I gave myself a few days to recoup and think about how I was going to deliver this information to her. I wanted to be prepared to explain, educate, and prove to her why this natural approach was the right thing for me to do. When I finally had the conversation with my doctor, I have to say I was completely thrown off by how supportive she was. She explained to me that it wasn’t uncommon for Lupus patients in my age range to be looking at alternative medicine knowing that they would be on medications for the rest of their lives.  She thanked me for being honest with her and having the courage to tell her. She supported my decision and wanted to follow me more closely in the next few months. She said that currently she isn’t too concerned about me getting off my kidney medication, if I really wanted to. She is more worried about my future, and what no kidney medication could manifest to five-ten years down the road. She is concerned that if damage is done to my kidneys because of the absence of medication, it may not be reversible. She also mentioned how my state of health five-ten years from now will dictate if I am able to conceive and healthy enough to carry a baby. Her last point really resonated with me.

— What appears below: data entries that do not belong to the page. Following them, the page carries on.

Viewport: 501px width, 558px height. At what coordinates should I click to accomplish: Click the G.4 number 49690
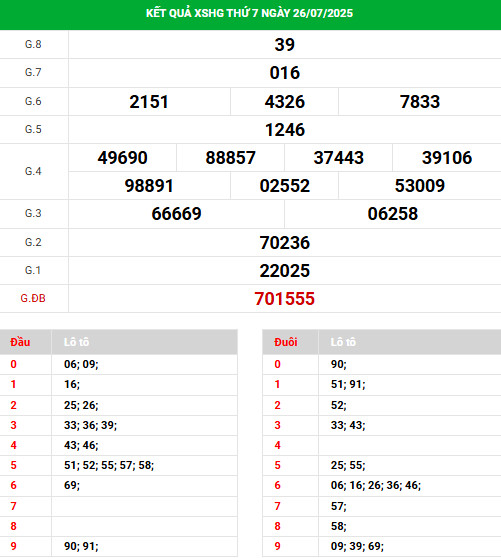click(x=122, y=158)
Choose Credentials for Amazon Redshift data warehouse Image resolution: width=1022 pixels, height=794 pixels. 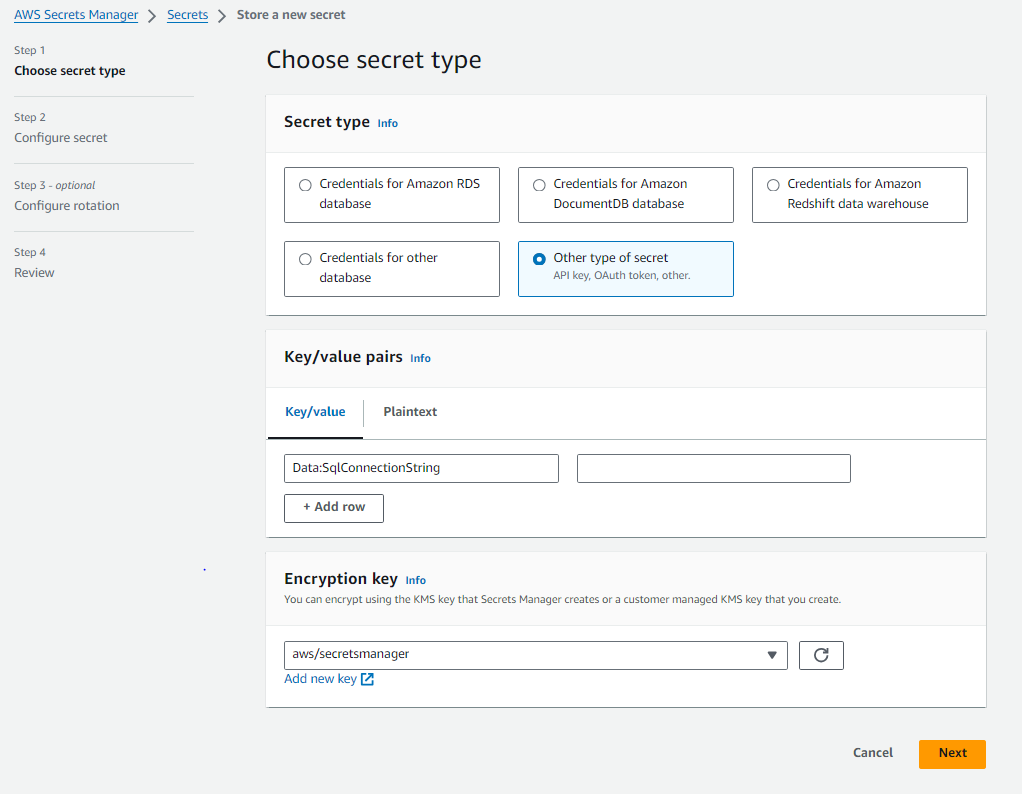coord(773,185)
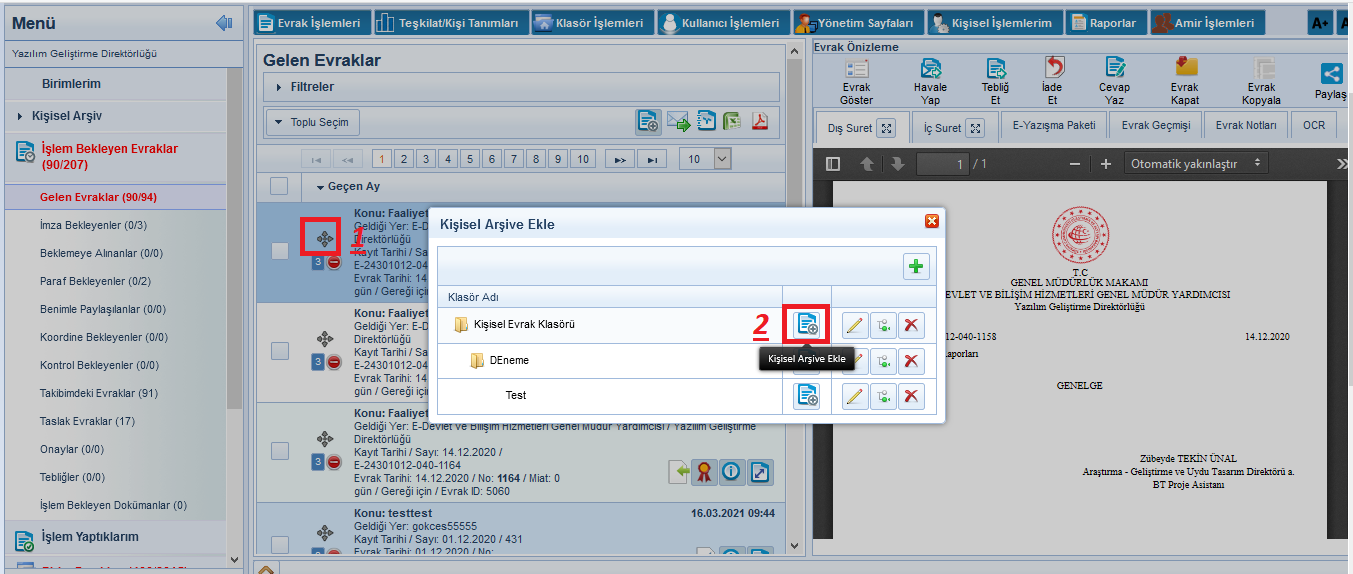
Task: Open Taslak Evraklar (17) in sidebar
Action: pos(87,421)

It has always been a dream of mine to be a mother. I knew at a very young age that I wanted to have babies and lots of them! If I were to find out in the future I was not healthy enough to carry a baby-I don’t know what I would do. I would be beyond devastated that the great gift of life that women could give, I could not. There is no way I can imagine my life and future without kids. A lot has been on my mind this week, whether or not to continue my journey knowing what my Neprologist said. I will be seeing her in two weeks to discuss what the effects of abstaining from my kidney medication might look like, and a new treatment plan that I will morally feel good implementing.